Des velléités de combler cette lacune apparurent lors du traité de Versailles. Les vainqueurs souhaitaient juger quelque 900 criminels de guerre allemands. Les Pays-Bas refusèrent d’extrader l’empereur Guillaume
II et le gouvernement allemand de livrer ses citoyens. Lors de la Seconde Guerre mondiale, il fut décidé, à Yalta, qu’un Tribunal militaire international jugerait les responsables du Troisième Reich. A Nuremberg en 1946, 23 chefs nazis comparurent. Douze furent exécutés. Devant une autre instance, 28 responsables politiques et militaires du Japon, à l’exception de l’empereur, furent jugés. Sept furent pendus. Ce verdict ne fut pas discuté, alors qu’en Allemagne des critiques fusèrent: partialité des juges, punitions de crimes non définis antérieurement, absence de recours possible. Fut en outre dénoncée l’application d’un double standard, car les exactions de la soldatesque soviétique envers les civils n’avaient pas été prises en compte, ni les bombardements indiscriminés de la Royal Air Force sur les villes de l’Allemagne septentrionale, ni encore les deux bombes atomiques américaines larguées sur le Japon. Ces procès passèrent pour une manifestation du pouvoir plutôt que du droit; justice des vainqueurs. Cette tache marque toutes les tentatives postérieures de la justice pénale internationale.

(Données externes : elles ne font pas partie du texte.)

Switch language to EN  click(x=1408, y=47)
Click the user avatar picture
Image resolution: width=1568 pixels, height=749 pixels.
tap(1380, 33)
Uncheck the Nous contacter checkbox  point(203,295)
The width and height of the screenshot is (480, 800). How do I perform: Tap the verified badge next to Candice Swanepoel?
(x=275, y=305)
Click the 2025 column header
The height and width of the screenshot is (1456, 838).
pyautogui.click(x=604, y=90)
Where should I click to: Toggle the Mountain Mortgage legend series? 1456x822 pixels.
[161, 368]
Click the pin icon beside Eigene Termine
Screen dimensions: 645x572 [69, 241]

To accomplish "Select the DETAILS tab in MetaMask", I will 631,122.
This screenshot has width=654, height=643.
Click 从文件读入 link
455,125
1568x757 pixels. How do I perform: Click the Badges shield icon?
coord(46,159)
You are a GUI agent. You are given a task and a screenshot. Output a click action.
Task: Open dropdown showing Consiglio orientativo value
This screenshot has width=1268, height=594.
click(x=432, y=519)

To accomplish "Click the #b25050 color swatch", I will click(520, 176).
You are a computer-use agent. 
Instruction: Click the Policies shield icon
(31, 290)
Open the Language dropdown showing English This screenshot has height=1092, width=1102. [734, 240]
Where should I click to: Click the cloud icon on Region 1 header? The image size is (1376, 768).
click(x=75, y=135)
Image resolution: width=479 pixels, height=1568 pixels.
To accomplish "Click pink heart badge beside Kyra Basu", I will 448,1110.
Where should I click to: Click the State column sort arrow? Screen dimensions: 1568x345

De 1991 à 2011, le Conseil de sécurité établit quatre tribunaux ad hoc pour juger des violations du droit dans les conflits en ex-Yougoslavie, au Rwanda, en Sierra Leone et au Cambodge. En réalité, dès 1948, les Etats avaient convenu d’une Convention pour la prévention et la répression du crime de génocide. La doctrine se développa, pour inclure d’autres violations du droit de la guerre. Un texte de traité fut soumis à l’ONU en 1993. Une longue et difficile négociation s’engagea. Le Statut de Rome fut adopté en 1998 et obtint, quatre ans plus tard, les 60 signatures nécessaires à la mise en oeuvre de la Cour pénale internationale (CPI). Celle-ci offre le double avantage d’être permanente et d’élargir son champ d’action à tous les Etats signataires. Elle est indépendante, même si elle accorde d’importantes prérogatives au Conseil de sécurité, dont celle de déférer certaines situations au procureur, ou celle de suspendre enquête ou poursuite pendant des périodes de douze mois, renouvelables sans limite. Trois des cinq membres permanents n’ont pas signé le statut, la Chine, les Etats-Unis et la Russie, qui, par leur droit de véto, peuvent entraver les procédures.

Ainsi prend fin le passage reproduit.